#### REQUIRED WORK:
Collect every line of the data below that contains the word "button" and copy each one out in full.

— BEGIN —

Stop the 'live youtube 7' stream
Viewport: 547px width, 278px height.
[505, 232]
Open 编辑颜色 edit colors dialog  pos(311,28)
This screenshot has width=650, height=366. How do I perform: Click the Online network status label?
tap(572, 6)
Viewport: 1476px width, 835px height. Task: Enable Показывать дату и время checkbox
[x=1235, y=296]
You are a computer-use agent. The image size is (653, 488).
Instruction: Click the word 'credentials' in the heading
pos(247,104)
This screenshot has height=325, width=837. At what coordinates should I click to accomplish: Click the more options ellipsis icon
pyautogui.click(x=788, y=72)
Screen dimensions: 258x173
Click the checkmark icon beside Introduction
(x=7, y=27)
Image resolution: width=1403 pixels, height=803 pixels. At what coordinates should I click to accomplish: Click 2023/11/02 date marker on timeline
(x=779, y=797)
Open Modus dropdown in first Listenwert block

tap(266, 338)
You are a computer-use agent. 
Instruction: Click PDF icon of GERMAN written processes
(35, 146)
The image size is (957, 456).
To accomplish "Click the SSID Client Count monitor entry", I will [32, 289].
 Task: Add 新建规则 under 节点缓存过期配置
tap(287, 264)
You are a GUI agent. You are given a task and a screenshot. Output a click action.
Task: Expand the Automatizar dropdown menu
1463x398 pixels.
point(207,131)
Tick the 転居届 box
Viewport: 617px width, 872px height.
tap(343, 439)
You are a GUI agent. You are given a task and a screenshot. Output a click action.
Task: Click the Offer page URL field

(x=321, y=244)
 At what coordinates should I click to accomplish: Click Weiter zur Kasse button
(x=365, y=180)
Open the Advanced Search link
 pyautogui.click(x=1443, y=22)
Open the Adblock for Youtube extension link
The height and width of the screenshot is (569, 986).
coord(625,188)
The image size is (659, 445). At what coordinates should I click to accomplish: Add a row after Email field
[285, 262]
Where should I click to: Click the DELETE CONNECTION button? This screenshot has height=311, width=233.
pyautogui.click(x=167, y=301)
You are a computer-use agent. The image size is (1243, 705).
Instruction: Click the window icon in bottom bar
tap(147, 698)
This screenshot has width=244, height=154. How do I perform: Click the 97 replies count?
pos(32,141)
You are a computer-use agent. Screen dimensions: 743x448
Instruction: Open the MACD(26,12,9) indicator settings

— END —

#### SOLUTION FOR THIS EXERCISE:
 At what coordinates should I click to accomplish: Click Weiter zur Kasse button
Where should I click to: Click the DELETE CONNECTION button? This screenshot has height=311, width=233.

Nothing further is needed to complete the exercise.